◆ Your goal: Reproduce the listing below line for line, without changing a single character.

◆ Dataset entries:
|---|
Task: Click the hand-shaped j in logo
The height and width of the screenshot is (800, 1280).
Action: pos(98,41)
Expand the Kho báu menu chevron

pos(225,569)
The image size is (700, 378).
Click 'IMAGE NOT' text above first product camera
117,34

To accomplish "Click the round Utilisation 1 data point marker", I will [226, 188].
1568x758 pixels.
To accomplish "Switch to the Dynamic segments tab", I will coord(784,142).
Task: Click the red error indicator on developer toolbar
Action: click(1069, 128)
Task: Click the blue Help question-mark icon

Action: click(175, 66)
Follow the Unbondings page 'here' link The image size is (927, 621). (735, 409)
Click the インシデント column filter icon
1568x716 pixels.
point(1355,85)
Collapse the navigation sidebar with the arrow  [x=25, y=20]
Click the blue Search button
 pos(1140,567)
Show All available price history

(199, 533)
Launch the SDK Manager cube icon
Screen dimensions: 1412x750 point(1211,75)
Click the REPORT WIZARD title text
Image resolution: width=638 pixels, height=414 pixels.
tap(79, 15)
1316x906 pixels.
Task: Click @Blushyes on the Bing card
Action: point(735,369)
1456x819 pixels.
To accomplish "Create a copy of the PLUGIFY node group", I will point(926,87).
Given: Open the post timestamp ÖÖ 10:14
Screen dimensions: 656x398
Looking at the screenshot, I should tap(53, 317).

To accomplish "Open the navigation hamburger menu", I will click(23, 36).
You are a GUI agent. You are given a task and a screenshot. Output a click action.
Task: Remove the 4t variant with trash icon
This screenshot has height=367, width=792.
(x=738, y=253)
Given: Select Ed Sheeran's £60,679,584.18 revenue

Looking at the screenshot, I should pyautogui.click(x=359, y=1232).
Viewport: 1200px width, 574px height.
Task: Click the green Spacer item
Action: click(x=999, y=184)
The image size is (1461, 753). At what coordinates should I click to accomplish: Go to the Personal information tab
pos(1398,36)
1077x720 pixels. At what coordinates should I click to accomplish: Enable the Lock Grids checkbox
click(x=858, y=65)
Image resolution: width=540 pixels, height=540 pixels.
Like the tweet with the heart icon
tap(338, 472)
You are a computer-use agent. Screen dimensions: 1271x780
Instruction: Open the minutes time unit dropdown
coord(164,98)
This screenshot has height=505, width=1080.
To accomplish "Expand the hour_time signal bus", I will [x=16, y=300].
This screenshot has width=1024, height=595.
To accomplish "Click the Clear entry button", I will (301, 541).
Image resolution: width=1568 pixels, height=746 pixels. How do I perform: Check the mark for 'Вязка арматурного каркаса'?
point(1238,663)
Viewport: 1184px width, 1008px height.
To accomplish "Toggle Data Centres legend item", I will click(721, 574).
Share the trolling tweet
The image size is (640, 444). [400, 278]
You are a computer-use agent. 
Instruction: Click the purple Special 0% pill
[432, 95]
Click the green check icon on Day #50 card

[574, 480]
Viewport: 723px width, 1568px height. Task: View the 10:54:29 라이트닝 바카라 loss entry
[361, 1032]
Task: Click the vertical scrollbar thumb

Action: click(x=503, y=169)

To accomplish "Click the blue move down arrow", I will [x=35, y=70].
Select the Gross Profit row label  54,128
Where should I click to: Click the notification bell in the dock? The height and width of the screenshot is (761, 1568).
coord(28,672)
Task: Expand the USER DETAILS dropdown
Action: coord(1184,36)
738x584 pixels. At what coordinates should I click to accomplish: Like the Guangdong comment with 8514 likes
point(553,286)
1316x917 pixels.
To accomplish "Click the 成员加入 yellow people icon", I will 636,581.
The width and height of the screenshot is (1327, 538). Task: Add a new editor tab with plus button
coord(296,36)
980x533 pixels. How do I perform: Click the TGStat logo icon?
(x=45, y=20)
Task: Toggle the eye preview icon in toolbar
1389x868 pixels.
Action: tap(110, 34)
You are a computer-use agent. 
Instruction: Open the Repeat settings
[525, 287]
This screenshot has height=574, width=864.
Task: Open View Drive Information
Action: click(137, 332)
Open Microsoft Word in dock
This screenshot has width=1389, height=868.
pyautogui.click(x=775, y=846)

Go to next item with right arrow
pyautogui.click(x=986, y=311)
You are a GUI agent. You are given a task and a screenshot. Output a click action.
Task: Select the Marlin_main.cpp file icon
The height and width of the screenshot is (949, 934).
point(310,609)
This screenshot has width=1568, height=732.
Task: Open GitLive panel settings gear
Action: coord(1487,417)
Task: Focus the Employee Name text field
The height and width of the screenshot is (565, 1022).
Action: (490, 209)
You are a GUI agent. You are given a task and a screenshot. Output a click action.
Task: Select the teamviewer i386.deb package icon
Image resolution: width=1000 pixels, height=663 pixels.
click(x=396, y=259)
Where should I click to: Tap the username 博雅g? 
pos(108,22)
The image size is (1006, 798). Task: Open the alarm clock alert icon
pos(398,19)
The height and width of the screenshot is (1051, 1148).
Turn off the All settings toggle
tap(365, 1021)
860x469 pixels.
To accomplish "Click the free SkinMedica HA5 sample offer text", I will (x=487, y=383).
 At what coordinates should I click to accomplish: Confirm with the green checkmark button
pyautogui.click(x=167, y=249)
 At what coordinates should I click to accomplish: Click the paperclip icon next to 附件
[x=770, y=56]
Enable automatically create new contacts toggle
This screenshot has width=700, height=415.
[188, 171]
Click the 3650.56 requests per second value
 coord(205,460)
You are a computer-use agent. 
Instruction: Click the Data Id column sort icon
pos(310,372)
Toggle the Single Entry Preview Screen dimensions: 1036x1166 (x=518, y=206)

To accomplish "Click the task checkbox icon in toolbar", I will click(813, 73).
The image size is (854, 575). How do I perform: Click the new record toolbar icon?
|---|
◆ Worked answer:
Task: Click the hand-shaped j in logo
The height and width of the screenshot is (800, 1280).
Action: pos(98,41)
Expand the Kho báu menu chevron

pos(225,569)
The image size is (700, 378).
Click 'IMAGE NOT' text above first product camera
117,34

To accomplish "Click the round Utilisation 1 data point marker", I will [226, 188].
1568x758 pixels.
To accomplish "Switch to the Dynamic segments tab", I will coord(784,142).
Task: Click the red error indicator on developer toolbar
Action: click(1069, 128)
Task: Click the blue Help question-mark icon

Action: click(175, 66)
Follow the Unbondings page 'here' link The image size is (927, 621). (735, 409)
Click the インシデント column filter icon
1568x716 pixels.
point(1355,85)
Collapse the navigation sidebar with the arrow  [x=25, y=20]
Click the blue Search button
 pos(1140,567)
Show All available price history

(199, 533)
Launch the SDK Manager cube icon
Screen dimensions: 1412x750 point(1211,75)
Click the REPORT WIZARD title text
Image resolution: width=638 pixels, height=414 pixels.
tap(79, 15)
1316x906 pixels.
Task: Click @Blushyes on the Bing card
Action: point(735,369)
1456x819 pixels.
To accomplish "Create a copy of the PLUGIFY node group", I will point(926,87).
Given: Open the post timestamp ÖÖ 10:14
Screen dimensions: 656x398
Looking at the screenshot, I should tap(53, 317).

To accomplish "Open the navigation hamburger menu", I will click(23, 36).
You are a GUI agent. You are given a task and a screenshot. Output a click action.
Task: Remove the 4t variant with trash icon
This screenshot has height=367, width=792.
(x=738, y=253)
Given: Select Ed Sheeran's £60,679,584.18 revenue

Looking at the screenshot, I should pyautogui.click(x=359, y=1232).
Viewport: 1200px width, 574px height.
Task: Click the green Spacer item
Action: click(x=999, y=184)
The image size is (1461, 753). At what coordinates should I click to accomplish: Go to the Personal information tab
pos(1398,36)
1077x720 pixels. At what coordinates should I click to accomplish: Enable the Lock Grids checkbox
click(x=858, y=65)
Image resolution: width=540 pixels, height=540 pixels.
Like the tweet with the heart icon
tap(338, 472)
You are a computer-use agent. Screen dimensions: 1271x780
Instruction: Open the minutes time unit dropdown
coord(164,98)
This screenshot has height=505, width=1080.
To accomplish "Expand the hour_time signal bus", I will [x=16, y=300].
This screenshot has width=1024, height=595.
To accomplish "Click the Clear entry button", I will (301, 541).
Image resolution: width=1568 pixels, height=746 pixels. How do I perform: Check the mark for 'Вязка арматурного каркаса'?
point(1238,663)
Viewport: 1184px width, 1008px height.
To accomplish "Toggle Data Centres legend item", I will click(721, 574).
Share the trolling tweet
The image size is (640, 444). [400, 278]
You are a computer-use agent. 
Instruction: Click the purple Special 0% pill
[432, 95]
Click the green check icon on Day #50 card

[574, 480]
Viewport: 723px width, 1568px height. Task: View the 10:54:29 라이트닝 바카라 loss entry
[361, 1032]
Task: Click the vertical scrollbar thumb

Action: click(x=503, y=169)

To accomplish "Click the blue move down arrow", I will [x=35, y=70].
Select the Gross Profit row label  54,128
Where should I click to: Click the notification bell in the dock? The height and width of the screenshot is (761, 1568).
coord(28,672)
Task: Expand the USER DETAILS dropdown
Action: coord(1184,36)
738x584 pixels. At what coordinates should I click to accomplish: Like the Guangdong comment with 8514 likes
point(553,286)
1316x917 pixels.
To accomplish "Click the 成员加入 yellow people icon", I will 636,581.
The width and height of the screenshot is (1327, 538). Task: Add a new editor tab with plus button
coord(296,36)
980x533 pixels. How do I perform: Click the TGStat logo icon?
(x=45, y=20)
Task: Toggle the eye preview icon in toolbar
1389x868 pixels.
Action: tap(110, 34)
You are a computer-use agent. 
Instruction: Open the Repeat settings
[525, 287]
This screenshot has height=574, width=864.
Task: Open View Drive Information
Action: click(137, 332)
Open Microsoft Word in dock
This screenshot has width=1389, height=868.
pyautogui.click(x=775, y=846)

Go to next item with right arrow
pyautogui.click(x=986, y=311)
You are a GUI agent. You are given a task and a screenshot. Output a click action.
Task: Select the Marlin_main.cpp file icon
The height and width of the screenshot is (949, 934).
point(310,609)
This screenshot has width=1568, height=732.
Task: Open GitLive panel settings gear
Action: coord(1487,417)
Task: Focus the Employee Name text field
The height and width of the screenshot is (565, 1022).
Action: (490, 209)
You are a GUI agent. You are given a task and a screenshot. Output a click action.
Task: Select the teamviewer i386.deb package icon
Image resolution: width=1000 pixels, height=663 pixels.
click(x=396, y=259)
Where should I click to: Tap the username 博雅g? 
pos(108,22)
The image size is (1006, 798). Task: Open the alarm clock alert icon
pos(398,19)
The height and width of the screenshot is (1051, 1148).
Turn off the All settings toggle
tap(365, 1021)
860x469 pixels.
To accomplish "Click the free SkinMedica HA5 sample offer text", I will (x=487, y=383).
 At what coordinates should I click to accomplish: Confirm with the green checkmark button
pyautogui.click(x=167, y=249)
 At what coordinates should I click to accomplish: Click the paperclip icon next to 附件
[x=770, y=56]
Enable automatically create new contacts toggle
This screenshot has width=700, height=415.
[188, 171]
Click the 3650.56 requests per second value
 coord(205,460)
You are a computer-use agent. 
Instruction: Click the Data Id column sort icon
pos(310,372)
Toggle the Single Entry Preview Screen dimensions: 1036x1166 (x=518, y=206)

To accomplish "Click the task checkbox icon in toolbar", I will click(813, 73).
The image size is (854, 575). How do I perform: Click the new record toolbar icon?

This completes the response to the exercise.